___ Records for this exercise

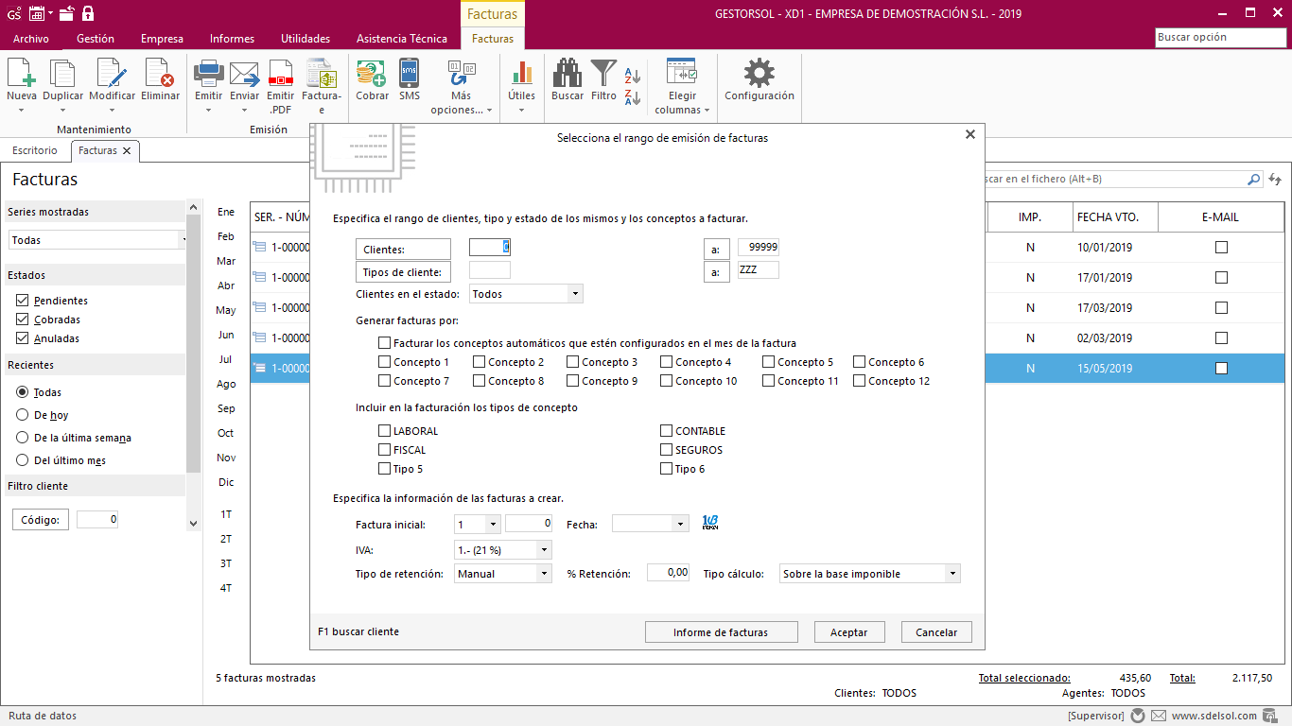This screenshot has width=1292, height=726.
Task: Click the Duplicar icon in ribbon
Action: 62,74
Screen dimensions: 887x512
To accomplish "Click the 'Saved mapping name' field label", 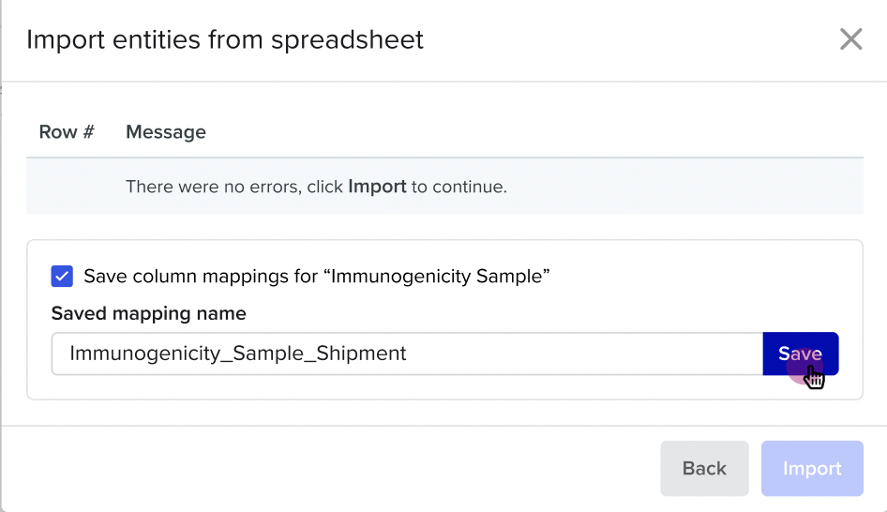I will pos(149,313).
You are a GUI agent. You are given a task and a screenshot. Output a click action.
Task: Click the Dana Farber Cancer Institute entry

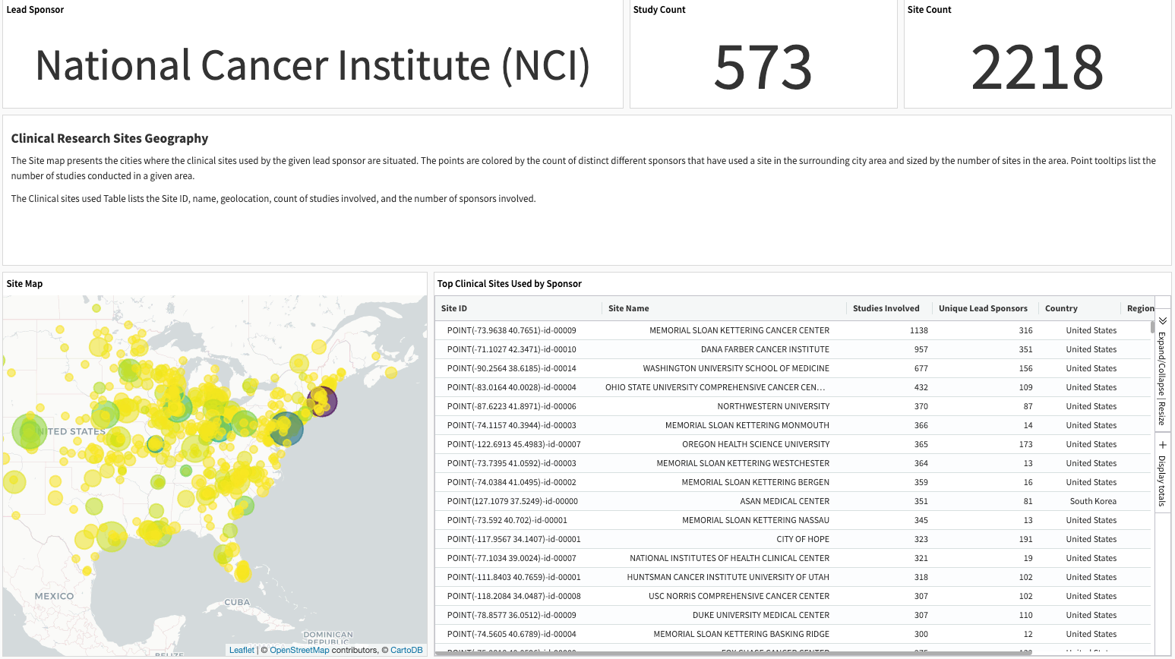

______

Give the lines from the one containing "You are a GUI" through the last line of the material again, exactly and with no pictures, both ends included.

Exercise solution:
You are a GUI agent. You are given a task and a screenshot. Output a click action.
Task: Click the Dana Farber Cancer Institute entry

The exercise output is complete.